Mali pede ao Conselho de Segurança "retirada imediata" da missão de paz da ONU
O Governo do Mali pediu hoje ao Conselho de Segurança das Nações Unidas (ONU) a retirada "imediata" da missão de paz no país (Minusma), num momento em que faltam duas semanas para a votação da renovação do seu mandato.
O ministro das Relações Exteriores do Mali, Abdoulaye Diop, falou perante o Conselho de Segurança e avaliou que a Minusma "se tornou parte do problema" do país e que tem despertado "grande desconfiança" entre a população e o Governo.
"O Governo do Mali exige a retirada imediata de Minusma.
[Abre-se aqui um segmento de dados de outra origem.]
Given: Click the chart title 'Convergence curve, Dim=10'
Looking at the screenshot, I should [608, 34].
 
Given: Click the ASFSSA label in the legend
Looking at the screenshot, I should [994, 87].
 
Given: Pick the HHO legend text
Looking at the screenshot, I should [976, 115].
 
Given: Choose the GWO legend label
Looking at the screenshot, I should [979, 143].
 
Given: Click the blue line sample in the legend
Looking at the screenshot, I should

No entanto, o Governo está disposto a cooperar com as Nações Unidas nessa perspetiva", disse Diop, rejeitando todas as opções para a evolução do mandato da missão propostas pelo secretário-geral da ONU, António Guterres.
De acordo com o ministro, a situação no país em 2023 é pior do que há dez anos -- quando a Minusma foi implementada - o que demonstra o "fracasso" da missão.
A reunião de hoje do Conselho de Segurança decorreu num momento de negociações sobre a renovação do mandato da Minusma, que termina em 30 de junho.
A missão tem enfrentado grandes desafios, sendo que, desde o ano passado, vários países contribuintes com tropas retiraram-se ou anunciaram os seus planos de deixar a missão.
Além disso, o país está imerso numa campanha política para aprovar no próximo domingo, em referendo, uma nova Constituição que dê legitimidade ao Governo militar, que chegou ao poder após um duplo golpe de Estado em 2020 e 2021 e que prometeu entregar o poder aos civis em março de 2024.
A Minusma não só é a missão mais perigosa da ONU - acumula 192 mortes em ataques terroristas nesta década -, como enfrenta ainda repetidas restrições das autoridades do Mali à sua liberdade de movimento e à sua capacidade de informar sobre direitos humanos.
Nesse sentido, os Estados Unidos da América (EUA) criticaram hoje o "comportamento obstrucionista" do Governo de transição do Mali, a quem acusam de negar 170 pedidos de autorização de voo da Minusma.
Na reunião dedicada especificamente à Minusma, o diplomata norte-americano Jeffrey DeLaurentis disse estar especialmente frustrado com as restrições contínuas do Mali contra a liberdade de movimento e acesso da Minusma, apontando ainda que o Governo de transição também negou quatro dos cinco pedidos da missão para investigar no terreno denúncias de violações e abusos de direitos humanos.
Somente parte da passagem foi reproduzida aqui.